In this video, Jacqueline T. Brown, MD, shares the background and key findings from the study, “Interim analysis of a phase I/Ib study of enfortumab vedotin plus cabozantinib in patients with metastatic urothelial carcinoma,” which was presented at the 2024 ASCO Genitourinary Cancers Symposium in San Francisco, California. Brown is a genitourinary medical oncologist at the Winship Cancer Institute and an assistant professor in the department of hematology and medical oncology at Emory University School of Medicine in Atlanta, Georgia.

Video Transcript:

Could you describe the background for this study?
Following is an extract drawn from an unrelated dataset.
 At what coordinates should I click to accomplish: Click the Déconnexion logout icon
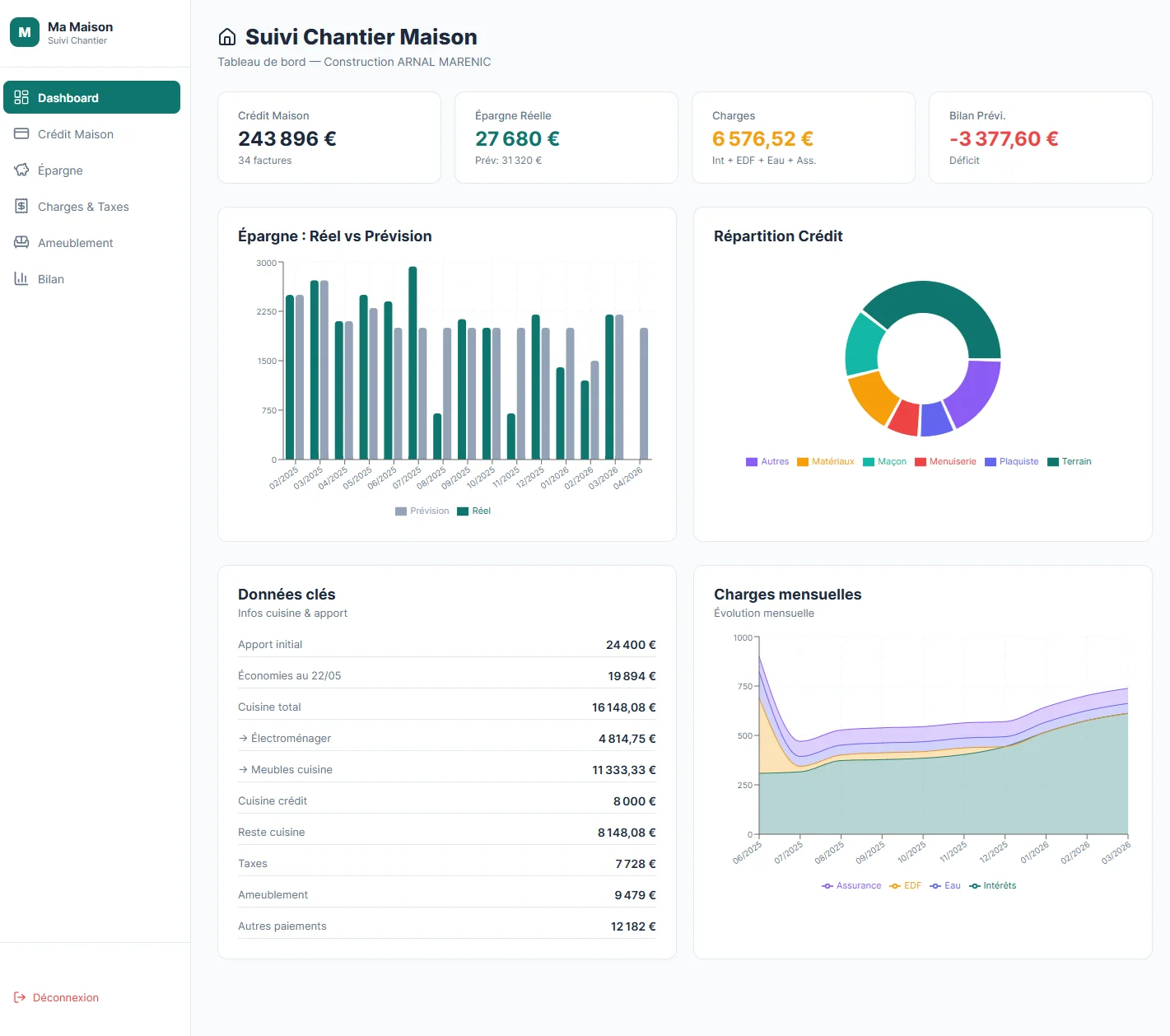pyautogui.click(x=20, y=997)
We're presenting data from our phase 1/1b study of enfortumab vedotin combined with cabozantinib in patients who have metastatic urothelial carcinoma. The idea behind this study is that all of us know that enfortumab vedotin is a really effective drug in urothelial carcinoma, something we've used in third-line for a long time and more recently, something we're using in the first-line with pembrolizumab. So, very active agent. We know that targeted therapy in the form of a TKI, like cabozantinib, has the potential to have some synergy with enfortumab vedotin. Specifically, there was some preclinical data that [suggested] targeted therapy like cabo could lead to increased delivery of an antibody drug conjugate to tumor cells. Then also, we know that there's some immunologic cell kill with EV, or enfortumab. So, [we asked], "can we augment that with a cabozantinib?" That was really the rationale for combining these 2 agents in a phase 1 trial.

What were the key findings from this study?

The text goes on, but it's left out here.